Physician and Payer Perspectives on Biologic Use and Novel Therapeutic Targets in the Treatment of Psoriatic Arthritis, Ankylosing Spondylitis, and Nonradiographic Axial Spondyloarthritis
Spondyloarthritis (SpA) is a family of chronic inflammatory rheumatic diseases primarily affecting the spine, including joints and entheses, where ligaments and tendons attach to the bone. The umbrella indication covers both axial SpA (Ax SpA), which includes ankylosing spondylitis (AS) and nonradiographic Ax SpA, and peripheral SpA, which includes psoriatic arthritis (PsA) and undifferentiated peripheral SpA. Over the past decade, SpA, and more specifically Ax SpA and PsA, have seen significant advances in terms of diagnosis and treatment, including updates to international guidelines that recommend use of TNF-α inhibitors in patients with nonradiographic Ax SpA refractory to conventional agents. Five TNF-α inhibitors currently approved for the treatment of Ax SpA and PsA are the mainstay treatment for moderate-to-severe PsA/Ax SpA patients who fail conventional therapies. While the PsA market is becoming increasingly crowded with the availability of the IL-12/23 inhibitor, Stelara, and an oral agent, Otezla, as alternative treatment options to TNFs, unmet need exists for efficacious, safer, and more cost-effective drugs. Unlike the situation in PsA, in Ax SpA, the lack of targeted immune therapies other than TNF-α inhibitors signals a clear opportunity for drug developers to bring agents to market that offer alternative treatment options.

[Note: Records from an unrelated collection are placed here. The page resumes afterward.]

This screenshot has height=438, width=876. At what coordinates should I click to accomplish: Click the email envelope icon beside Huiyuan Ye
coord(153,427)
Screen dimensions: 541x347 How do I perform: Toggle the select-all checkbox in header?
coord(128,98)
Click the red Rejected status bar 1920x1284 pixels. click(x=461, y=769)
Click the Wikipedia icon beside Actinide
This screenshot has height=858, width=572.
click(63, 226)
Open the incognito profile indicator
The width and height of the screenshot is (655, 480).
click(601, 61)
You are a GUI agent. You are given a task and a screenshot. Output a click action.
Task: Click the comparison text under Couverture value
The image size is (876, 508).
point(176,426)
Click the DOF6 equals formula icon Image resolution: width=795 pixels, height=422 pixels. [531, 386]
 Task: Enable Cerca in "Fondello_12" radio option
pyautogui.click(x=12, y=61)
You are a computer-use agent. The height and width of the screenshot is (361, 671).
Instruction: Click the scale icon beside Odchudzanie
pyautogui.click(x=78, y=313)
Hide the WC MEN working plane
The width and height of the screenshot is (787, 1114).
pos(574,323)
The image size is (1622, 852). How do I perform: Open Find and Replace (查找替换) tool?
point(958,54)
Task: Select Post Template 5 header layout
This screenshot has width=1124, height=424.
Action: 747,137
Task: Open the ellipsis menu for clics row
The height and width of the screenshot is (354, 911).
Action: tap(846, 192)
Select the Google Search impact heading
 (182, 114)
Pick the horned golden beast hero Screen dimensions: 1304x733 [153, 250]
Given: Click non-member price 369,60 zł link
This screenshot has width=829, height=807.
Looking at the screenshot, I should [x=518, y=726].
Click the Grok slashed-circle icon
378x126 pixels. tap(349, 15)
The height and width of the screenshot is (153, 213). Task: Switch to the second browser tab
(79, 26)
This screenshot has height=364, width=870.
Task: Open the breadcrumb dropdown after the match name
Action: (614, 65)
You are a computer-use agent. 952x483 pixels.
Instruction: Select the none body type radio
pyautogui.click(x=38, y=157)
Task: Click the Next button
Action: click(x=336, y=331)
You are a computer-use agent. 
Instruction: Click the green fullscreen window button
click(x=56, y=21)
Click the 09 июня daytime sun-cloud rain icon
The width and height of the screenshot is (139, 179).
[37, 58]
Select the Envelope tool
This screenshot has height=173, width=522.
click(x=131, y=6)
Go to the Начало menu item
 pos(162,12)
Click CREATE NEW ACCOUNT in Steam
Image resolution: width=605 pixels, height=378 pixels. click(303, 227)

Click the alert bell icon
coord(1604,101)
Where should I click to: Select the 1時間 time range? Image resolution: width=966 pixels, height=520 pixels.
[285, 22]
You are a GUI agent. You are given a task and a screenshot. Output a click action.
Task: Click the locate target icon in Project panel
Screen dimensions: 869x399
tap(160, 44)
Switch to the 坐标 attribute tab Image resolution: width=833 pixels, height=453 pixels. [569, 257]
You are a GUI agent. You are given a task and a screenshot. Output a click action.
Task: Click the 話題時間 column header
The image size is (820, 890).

Drawing on insights from 255 European rheumatologists and 15 payers with influence at national or regional levels, this report analyzes European physicians’ and payers’ attitudes with respect to the changing PsA/Ax SpA market. In addition, we focus on physicians’ and payers’ view of the marketed biologics, recently launched Otezla, biosimilars, and emerging therapies.